* [Data to use]

***

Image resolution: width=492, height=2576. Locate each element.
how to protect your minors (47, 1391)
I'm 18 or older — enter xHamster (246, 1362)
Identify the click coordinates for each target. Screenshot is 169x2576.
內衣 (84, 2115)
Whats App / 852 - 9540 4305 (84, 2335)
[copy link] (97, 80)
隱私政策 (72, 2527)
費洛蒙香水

***

* [To do] Set down the entries again exactly as they are.

* [Result for this task]
Image resolution: width=492, height=2576. Locate each element.
how to protect your minors (47, 1391)
I'm 18 or older — enter xHamster (246, 1362)
Identify the click coordinates for each target. Screenshot is 169x2576.
內衣 (84, 2115)
Whats App / 852 - 9540 4305 (84, 2335)
[copy link] (97, 80)
隱私政策 (72, 2527)
費洛蒙香水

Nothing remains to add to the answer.